Stored data »
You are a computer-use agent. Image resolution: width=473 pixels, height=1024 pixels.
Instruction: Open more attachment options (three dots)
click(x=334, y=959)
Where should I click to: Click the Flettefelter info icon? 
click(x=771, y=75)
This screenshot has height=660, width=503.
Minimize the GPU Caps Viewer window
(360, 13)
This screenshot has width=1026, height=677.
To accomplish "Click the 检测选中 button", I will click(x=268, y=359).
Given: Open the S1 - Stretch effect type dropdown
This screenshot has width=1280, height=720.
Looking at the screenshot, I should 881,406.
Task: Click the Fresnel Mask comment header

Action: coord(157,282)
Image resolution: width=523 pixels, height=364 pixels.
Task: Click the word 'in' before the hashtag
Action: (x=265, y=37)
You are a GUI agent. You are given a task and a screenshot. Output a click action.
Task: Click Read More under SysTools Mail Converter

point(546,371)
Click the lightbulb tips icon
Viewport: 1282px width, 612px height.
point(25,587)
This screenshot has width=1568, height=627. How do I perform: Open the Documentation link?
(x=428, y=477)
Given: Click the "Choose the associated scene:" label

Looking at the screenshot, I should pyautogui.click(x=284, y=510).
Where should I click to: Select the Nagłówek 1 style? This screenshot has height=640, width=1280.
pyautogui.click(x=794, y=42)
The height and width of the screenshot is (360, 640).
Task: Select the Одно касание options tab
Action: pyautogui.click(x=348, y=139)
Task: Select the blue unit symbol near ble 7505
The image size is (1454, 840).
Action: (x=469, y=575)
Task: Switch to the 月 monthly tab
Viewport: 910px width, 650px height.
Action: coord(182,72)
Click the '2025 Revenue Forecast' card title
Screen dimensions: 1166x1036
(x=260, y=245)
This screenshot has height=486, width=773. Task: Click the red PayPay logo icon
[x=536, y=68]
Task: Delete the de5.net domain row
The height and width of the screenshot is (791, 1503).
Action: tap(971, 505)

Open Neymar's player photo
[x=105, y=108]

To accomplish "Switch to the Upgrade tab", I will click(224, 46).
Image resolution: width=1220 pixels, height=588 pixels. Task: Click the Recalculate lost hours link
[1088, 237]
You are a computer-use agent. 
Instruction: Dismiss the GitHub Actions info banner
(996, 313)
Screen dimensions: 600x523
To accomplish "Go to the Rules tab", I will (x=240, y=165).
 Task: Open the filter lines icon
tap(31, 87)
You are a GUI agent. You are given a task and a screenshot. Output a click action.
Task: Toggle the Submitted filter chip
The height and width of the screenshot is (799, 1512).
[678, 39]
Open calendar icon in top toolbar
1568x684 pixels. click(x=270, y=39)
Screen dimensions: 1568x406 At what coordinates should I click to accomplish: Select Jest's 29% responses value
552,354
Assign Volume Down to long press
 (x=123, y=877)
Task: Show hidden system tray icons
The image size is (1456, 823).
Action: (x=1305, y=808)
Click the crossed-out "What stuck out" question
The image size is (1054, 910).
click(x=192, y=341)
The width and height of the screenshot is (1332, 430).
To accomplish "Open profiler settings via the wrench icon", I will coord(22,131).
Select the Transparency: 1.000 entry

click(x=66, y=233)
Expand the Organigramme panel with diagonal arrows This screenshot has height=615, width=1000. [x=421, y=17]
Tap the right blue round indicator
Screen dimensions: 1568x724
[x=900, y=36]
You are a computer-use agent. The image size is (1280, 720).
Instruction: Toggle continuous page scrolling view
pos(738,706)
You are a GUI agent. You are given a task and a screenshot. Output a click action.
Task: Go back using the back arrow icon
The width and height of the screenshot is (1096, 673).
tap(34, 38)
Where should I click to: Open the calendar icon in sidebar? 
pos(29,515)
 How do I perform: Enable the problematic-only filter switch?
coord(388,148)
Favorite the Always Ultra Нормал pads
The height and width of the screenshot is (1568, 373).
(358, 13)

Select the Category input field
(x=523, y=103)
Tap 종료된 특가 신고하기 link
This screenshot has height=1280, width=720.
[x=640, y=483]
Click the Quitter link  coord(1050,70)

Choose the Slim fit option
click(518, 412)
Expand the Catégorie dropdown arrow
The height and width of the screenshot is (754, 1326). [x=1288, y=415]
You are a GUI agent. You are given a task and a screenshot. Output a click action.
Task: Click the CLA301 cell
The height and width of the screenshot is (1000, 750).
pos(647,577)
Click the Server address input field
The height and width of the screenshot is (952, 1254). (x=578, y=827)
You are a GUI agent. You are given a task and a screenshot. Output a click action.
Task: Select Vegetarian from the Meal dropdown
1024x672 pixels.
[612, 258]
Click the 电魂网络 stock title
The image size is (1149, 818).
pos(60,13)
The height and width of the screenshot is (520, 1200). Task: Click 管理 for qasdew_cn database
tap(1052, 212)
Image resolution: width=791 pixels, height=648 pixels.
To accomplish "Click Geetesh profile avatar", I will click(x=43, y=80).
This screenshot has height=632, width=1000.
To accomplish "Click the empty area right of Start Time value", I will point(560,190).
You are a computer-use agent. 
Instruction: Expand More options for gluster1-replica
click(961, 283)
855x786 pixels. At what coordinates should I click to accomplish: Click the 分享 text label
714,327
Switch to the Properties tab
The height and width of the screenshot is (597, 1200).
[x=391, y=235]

Requirement » Search the entries above for the string "computer". Copy each line in which it appears.

Answer to the problem »
You are a computer-use agent. Image resolution: width=473 pixels, height=1024 pixels.
You are a computer-use agent. 
You are a computer-use agent. The image size is (1280, 720).
You are a computer-use agent. 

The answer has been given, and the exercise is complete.